> Problem to work on:
From the line containing "The height and width of the screenshot is (740, 1024)." down to the line containing "You are a computer-use agent. Screen dimensions: 801x541" in the records below, reproduce every line exactly, ends included, and omit all others.

____ Input for this task

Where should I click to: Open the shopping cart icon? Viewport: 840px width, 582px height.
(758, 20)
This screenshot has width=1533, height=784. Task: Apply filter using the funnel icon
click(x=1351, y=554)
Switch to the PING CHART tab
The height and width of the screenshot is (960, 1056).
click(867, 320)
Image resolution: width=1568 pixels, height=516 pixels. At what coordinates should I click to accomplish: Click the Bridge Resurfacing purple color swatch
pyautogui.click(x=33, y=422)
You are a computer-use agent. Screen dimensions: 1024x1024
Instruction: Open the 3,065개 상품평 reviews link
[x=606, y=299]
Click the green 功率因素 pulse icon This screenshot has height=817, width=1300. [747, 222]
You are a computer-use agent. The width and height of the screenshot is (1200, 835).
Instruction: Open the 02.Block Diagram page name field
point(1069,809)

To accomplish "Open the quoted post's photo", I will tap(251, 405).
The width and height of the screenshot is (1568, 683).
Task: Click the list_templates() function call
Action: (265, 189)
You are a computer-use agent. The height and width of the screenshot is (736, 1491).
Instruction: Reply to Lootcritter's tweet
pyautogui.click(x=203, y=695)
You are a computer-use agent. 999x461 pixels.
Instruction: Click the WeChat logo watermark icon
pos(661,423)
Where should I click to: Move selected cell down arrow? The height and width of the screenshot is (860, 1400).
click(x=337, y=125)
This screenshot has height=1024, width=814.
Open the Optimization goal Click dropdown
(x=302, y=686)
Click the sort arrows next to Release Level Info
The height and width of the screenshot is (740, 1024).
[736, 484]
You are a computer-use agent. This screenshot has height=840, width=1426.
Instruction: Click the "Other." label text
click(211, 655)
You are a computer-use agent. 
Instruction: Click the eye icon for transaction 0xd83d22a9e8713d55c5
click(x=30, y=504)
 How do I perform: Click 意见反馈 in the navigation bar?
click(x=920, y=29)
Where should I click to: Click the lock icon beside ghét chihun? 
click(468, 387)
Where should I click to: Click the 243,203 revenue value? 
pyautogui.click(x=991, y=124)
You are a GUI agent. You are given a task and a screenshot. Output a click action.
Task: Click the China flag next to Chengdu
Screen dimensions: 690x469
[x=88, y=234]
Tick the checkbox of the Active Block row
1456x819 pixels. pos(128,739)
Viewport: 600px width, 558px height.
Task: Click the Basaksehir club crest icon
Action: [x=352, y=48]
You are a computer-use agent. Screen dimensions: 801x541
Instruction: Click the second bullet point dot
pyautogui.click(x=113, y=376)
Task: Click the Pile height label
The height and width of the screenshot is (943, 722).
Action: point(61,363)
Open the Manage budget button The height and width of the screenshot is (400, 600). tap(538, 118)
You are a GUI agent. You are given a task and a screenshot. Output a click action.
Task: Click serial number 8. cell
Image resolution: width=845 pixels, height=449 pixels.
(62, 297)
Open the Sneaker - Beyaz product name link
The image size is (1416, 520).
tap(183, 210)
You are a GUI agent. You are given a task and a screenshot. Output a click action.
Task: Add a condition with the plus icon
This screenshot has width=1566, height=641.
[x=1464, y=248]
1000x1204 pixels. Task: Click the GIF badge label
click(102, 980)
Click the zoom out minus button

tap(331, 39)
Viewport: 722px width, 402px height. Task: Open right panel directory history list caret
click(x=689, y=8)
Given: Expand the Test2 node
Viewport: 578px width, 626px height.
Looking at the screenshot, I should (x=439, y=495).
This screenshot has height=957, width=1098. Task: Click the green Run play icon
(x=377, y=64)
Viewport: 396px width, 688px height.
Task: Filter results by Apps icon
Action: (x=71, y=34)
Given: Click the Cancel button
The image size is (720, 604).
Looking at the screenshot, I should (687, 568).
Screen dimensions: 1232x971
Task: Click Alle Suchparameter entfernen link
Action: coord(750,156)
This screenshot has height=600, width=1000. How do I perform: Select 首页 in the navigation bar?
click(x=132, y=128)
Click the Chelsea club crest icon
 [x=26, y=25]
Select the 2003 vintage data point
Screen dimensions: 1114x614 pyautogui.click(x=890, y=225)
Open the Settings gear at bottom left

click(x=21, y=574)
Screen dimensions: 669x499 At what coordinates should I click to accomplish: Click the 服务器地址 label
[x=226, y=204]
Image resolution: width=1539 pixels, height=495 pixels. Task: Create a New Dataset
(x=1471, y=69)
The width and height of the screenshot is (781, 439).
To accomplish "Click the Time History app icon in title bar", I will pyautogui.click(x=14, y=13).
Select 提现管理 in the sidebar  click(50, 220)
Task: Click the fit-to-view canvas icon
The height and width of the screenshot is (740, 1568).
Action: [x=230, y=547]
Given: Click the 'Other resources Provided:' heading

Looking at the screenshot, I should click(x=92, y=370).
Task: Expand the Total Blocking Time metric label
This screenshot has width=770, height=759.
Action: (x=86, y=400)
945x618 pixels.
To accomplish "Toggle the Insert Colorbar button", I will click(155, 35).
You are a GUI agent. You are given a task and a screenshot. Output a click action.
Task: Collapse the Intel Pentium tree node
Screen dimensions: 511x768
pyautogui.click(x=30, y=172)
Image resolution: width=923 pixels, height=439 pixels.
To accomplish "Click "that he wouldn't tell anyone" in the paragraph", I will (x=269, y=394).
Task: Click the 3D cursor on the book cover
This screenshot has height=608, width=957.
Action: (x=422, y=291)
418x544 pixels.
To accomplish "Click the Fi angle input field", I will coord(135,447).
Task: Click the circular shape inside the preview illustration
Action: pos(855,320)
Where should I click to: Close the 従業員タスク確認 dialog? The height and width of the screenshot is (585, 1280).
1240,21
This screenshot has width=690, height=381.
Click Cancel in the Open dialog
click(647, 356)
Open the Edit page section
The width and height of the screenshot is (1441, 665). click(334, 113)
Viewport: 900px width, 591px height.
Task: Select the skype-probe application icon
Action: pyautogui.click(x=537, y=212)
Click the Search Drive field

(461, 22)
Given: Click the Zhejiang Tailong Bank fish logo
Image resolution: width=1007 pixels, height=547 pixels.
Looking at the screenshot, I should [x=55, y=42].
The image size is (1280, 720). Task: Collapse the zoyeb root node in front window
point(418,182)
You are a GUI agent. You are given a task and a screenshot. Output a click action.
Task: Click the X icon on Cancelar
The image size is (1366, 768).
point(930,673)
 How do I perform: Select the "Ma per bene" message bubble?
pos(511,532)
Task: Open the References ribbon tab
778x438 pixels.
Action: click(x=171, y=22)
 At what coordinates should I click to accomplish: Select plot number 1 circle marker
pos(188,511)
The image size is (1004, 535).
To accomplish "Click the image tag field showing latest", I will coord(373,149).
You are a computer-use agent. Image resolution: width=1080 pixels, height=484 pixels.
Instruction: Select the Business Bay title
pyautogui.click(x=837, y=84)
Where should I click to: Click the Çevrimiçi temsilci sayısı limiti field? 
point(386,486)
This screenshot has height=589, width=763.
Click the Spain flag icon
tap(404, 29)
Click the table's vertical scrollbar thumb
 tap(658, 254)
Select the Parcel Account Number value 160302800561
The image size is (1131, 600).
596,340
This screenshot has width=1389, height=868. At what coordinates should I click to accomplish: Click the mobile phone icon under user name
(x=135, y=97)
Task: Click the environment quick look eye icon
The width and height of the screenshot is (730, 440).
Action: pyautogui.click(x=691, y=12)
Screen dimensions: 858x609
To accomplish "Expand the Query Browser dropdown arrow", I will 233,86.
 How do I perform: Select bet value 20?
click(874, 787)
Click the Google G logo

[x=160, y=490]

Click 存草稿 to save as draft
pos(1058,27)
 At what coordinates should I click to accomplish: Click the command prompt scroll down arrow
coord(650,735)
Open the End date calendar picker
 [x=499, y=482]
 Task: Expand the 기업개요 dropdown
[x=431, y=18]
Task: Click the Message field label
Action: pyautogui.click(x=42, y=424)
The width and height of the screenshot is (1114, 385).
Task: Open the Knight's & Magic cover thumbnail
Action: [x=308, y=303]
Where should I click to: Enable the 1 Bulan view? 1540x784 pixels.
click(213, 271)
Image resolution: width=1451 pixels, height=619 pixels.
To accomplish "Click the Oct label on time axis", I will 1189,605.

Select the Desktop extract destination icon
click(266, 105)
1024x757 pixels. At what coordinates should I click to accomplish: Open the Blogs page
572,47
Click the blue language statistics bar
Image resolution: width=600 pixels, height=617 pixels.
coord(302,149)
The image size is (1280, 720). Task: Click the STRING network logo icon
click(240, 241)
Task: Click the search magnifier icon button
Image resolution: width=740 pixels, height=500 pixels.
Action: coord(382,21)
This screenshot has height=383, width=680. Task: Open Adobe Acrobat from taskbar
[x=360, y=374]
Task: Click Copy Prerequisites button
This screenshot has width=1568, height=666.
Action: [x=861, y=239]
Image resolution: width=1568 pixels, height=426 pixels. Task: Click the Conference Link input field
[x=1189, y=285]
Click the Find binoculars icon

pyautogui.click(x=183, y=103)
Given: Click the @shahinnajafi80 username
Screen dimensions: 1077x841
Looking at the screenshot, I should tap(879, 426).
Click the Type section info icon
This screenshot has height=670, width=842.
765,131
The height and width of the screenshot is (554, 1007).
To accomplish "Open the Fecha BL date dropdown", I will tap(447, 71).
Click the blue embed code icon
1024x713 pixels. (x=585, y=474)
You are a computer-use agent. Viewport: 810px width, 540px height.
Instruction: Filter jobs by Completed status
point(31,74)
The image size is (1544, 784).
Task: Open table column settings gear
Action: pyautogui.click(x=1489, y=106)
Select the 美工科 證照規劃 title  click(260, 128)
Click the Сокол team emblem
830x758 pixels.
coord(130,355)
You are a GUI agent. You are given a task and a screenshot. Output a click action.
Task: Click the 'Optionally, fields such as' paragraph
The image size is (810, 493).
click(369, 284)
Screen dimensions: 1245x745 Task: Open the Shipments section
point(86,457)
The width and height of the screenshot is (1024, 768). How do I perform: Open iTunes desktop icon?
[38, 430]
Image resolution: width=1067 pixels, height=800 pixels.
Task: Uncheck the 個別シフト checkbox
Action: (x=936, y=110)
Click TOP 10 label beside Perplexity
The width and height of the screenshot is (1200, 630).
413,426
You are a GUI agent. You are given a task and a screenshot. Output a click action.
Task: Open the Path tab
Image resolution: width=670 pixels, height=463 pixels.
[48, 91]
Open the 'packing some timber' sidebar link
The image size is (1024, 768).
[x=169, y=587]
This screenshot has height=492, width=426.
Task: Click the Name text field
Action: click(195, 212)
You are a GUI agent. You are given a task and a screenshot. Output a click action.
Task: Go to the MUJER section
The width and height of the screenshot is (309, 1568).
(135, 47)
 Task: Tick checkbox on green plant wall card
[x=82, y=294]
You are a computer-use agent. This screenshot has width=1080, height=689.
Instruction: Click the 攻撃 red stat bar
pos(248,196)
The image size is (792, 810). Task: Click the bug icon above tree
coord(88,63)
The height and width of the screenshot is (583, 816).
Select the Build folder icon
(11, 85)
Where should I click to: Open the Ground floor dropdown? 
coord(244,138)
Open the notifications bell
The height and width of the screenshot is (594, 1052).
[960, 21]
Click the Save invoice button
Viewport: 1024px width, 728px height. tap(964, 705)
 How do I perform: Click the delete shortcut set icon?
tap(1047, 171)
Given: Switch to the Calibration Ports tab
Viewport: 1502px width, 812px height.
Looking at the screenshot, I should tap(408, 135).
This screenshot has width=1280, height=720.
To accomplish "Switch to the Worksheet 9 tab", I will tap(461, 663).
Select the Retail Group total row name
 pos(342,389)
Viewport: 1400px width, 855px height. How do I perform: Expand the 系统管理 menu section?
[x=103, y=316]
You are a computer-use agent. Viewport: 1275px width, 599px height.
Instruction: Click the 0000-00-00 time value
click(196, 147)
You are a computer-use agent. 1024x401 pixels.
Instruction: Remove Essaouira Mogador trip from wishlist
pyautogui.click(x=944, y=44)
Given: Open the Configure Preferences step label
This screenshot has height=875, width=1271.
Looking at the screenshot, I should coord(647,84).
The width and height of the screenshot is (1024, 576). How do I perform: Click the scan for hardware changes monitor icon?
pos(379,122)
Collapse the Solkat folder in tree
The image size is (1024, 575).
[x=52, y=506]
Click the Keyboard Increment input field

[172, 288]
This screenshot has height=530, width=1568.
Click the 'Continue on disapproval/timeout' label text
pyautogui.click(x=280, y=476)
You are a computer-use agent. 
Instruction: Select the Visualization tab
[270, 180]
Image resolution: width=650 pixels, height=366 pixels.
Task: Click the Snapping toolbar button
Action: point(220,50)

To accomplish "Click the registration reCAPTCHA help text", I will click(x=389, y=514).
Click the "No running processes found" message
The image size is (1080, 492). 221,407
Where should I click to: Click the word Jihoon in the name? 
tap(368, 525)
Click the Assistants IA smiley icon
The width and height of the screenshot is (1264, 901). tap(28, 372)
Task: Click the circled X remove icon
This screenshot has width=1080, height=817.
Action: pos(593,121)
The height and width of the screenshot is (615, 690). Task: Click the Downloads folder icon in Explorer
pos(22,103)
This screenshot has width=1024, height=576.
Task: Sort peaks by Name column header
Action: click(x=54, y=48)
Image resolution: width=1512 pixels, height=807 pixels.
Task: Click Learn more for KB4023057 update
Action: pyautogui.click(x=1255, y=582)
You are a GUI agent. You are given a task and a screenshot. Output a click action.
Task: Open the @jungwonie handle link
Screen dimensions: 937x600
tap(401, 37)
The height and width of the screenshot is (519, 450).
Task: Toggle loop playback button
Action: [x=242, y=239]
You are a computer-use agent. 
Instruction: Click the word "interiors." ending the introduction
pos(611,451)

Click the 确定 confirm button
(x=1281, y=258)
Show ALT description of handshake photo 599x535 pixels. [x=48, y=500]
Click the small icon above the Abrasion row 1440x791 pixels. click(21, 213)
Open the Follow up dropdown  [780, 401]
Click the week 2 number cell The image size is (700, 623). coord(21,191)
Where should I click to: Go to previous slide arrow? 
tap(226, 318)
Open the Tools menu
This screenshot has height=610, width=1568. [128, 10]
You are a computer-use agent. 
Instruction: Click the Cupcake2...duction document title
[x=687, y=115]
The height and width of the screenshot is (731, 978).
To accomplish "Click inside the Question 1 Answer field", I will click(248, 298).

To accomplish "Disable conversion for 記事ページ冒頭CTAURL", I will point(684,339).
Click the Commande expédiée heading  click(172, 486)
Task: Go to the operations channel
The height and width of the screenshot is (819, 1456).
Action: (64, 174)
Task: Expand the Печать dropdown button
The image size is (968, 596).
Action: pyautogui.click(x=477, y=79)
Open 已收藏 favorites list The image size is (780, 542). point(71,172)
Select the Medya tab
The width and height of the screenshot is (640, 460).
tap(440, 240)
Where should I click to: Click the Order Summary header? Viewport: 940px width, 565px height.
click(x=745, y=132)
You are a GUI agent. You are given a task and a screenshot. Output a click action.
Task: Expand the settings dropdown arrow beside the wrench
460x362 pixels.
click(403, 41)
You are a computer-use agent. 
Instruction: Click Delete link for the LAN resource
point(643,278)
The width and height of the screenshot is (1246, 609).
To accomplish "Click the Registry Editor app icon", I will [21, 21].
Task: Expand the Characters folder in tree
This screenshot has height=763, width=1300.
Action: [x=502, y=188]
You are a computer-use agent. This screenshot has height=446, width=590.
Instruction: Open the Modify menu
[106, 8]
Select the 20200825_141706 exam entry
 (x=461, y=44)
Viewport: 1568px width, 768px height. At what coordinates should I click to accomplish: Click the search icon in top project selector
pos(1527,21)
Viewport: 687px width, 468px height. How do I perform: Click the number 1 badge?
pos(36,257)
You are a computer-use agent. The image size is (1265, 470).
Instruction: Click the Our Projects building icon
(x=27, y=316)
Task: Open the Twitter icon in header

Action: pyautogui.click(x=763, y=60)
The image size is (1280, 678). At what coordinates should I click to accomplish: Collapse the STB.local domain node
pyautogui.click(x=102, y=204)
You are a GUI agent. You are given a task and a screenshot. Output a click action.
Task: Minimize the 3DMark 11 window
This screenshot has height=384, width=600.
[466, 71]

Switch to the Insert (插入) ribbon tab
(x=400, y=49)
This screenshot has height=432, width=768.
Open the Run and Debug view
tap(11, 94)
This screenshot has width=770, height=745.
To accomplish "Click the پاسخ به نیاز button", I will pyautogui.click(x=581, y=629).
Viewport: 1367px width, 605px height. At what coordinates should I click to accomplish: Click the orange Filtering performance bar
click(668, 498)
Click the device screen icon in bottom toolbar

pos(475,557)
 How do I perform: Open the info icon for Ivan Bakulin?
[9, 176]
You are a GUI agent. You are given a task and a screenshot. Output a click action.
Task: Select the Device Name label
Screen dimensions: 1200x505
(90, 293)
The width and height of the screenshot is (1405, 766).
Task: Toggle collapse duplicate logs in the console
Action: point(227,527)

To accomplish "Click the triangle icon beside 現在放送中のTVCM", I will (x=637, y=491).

________

> Response below:
The height and width of the screenshot is (740, 1024).
[736, 484]
You are a computer-use agent. This screenshot has height=840, width=1426.
Instruction: Click the "Other." label text
click(211, 655)
You are a computer-use agent. 
Instruction: Click the eye icon for transaction 0xd83d22a9e8713d55c5
click(x=30, y=504)
 How do I perform: Click 意见反馈 in the navigation bar?
click(x=920, y=29)
Where should I click to: Click the lock icon beside ghét chihun? 
click(468, 387)
Where should I click to: Click the 243,203 revenue value? 
pyautogui.click(x=991, y=124)
You are a GUI agent. You are given a task and a screenshot. Output a click action.
Task: Click the China flag next to Chengdu
Screen dimensions: 690x469
[x=88, y=234]
Tick the checkbox of the Active Block row
1456x819 pixels. pos(128,739)
Viewport: 600px width, 558px height.
Task: Click the Basaksehir club crest icon
Action: [x=352, y=48]
You are a computer-use agent. Screen dimensions: 801x541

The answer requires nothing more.